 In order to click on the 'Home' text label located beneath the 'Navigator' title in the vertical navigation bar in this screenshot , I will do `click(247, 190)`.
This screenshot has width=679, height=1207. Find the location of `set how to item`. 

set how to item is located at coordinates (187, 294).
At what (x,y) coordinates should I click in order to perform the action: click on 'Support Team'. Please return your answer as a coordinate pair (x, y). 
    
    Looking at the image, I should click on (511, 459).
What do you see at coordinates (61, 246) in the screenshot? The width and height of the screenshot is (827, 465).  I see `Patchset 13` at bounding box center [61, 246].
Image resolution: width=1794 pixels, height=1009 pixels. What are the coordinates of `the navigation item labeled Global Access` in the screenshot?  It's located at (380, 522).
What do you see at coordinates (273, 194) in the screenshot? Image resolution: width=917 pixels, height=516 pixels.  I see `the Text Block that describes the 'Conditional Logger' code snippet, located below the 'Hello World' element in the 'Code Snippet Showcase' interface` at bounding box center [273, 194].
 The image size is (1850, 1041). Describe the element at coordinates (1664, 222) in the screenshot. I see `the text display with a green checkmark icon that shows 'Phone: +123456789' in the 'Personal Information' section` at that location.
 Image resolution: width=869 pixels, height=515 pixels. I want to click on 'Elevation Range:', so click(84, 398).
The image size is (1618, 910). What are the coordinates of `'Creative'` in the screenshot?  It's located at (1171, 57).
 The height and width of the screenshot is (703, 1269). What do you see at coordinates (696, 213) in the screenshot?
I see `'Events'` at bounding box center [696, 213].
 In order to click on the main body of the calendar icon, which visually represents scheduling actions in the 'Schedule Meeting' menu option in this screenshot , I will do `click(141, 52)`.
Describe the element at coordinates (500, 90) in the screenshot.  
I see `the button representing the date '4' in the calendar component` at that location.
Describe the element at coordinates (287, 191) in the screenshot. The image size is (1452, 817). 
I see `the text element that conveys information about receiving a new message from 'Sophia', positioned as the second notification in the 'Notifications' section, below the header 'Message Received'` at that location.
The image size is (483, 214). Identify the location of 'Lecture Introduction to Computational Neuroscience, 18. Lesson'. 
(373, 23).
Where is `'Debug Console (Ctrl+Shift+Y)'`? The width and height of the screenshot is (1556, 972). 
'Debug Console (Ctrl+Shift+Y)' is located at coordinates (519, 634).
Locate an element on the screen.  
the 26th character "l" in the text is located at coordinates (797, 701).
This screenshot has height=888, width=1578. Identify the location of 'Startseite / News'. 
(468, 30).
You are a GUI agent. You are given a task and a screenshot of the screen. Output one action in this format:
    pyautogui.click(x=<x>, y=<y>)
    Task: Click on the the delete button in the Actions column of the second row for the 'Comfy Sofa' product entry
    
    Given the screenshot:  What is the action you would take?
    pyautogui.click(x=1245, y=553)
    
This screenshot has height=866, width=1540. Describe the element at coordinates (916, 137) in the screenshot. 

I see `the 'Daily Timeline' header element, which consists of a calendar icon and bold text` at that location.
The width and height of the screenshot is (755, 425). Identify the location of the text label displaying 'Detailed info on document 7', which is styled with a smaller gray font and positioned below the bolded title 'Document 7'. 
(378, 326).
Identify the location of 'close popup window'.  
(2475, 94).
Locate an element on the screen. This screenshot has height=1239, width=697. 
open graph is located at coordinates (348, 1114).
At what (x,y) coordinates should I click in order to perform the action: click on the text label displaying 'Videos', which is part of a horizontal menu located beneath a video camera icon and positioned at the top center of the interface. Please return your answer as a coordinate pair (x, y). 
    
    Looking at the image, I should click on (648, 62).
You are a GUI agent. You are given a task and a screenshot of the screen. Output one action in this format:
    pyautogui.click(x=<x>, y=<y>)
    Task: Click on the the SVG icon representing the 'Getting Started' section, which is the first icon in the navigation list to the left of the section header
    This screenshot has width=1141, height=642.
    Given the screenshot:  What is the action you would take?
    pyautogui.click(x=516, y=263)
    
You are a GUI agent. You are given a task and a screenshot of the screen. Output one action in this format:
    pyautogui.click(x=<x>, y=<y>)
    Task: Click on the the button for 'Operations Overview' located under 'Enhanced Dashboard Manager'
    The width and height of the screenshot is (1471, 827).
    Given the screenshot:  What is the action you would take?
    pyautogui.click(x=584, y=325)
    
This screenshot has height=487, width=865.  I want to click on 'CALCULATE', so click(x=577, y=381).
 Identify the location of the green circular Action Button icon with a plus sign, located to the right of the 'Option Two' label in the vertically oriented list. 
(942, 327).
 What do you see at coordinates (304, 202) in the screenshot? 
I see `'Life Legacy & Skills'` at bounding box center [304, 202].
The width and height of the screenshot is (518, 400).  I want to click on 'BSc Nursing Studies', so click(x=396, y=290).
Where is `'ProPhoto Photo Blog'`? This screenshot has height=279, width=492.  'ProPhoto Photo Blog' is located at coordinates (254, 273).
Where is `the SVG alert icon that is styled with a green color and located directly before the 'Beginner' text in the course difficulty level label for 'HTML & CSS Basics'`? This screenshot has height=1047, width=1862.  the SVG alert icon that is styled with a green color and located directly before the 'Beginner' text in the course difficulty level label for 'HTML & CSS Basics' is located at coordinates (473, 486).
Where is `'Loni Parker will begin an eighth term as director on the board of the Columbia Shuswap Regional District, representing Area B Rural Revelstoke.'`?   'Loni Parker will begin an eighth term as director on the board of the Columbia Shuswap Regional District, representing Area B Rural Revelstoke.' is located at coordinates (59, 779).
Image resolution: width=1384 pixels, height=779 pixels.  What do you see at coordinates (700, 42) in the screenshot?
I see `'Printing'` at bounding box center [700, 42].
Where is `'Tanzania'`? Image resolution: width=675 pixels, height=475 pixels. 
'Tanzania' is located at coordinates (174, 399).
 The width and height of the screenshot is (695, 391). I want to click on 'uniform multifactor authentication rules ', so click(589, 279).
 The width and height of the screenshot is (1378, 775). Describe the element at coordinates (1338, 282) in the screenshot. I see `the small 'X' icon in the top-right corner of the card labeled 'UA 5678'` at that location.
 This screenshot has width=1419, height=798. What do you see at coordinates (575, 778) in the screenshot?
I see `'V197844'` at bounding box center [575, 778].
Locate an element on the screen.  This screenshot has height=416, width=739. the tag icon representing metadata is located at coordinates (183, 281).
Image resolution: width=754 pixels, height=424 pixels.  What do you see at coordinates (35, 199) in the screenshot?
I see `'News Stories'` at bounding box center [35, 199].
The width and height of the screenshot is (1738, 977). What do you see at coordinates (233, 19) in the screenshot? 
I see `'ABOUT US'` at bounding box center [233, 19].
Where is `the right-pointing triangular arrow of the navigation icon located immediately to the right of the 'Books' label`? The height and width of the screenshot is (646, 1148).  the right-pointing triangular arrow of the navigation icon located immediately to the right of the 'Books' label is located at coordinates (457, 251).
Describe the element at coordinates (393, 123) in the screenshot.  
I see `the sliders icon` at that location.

::::

* **Direction**: Reproduce the part of the records that opens with the line containing "The width and height of the screenshot is (518, 400)." and closes with the line containing "coordinates (254, 273).", both lines included.

* **Response below**:
The width and height of the screenshot is (518, 400).  I want to click on 'BSc Nursing Studies', so click(x=396, y=290).
Where is `'ProPhoto Photo Blog'`? This screenshot has height=279, width=492.  'ProPhoto Photo Blog' is located at coordinates (254, 273).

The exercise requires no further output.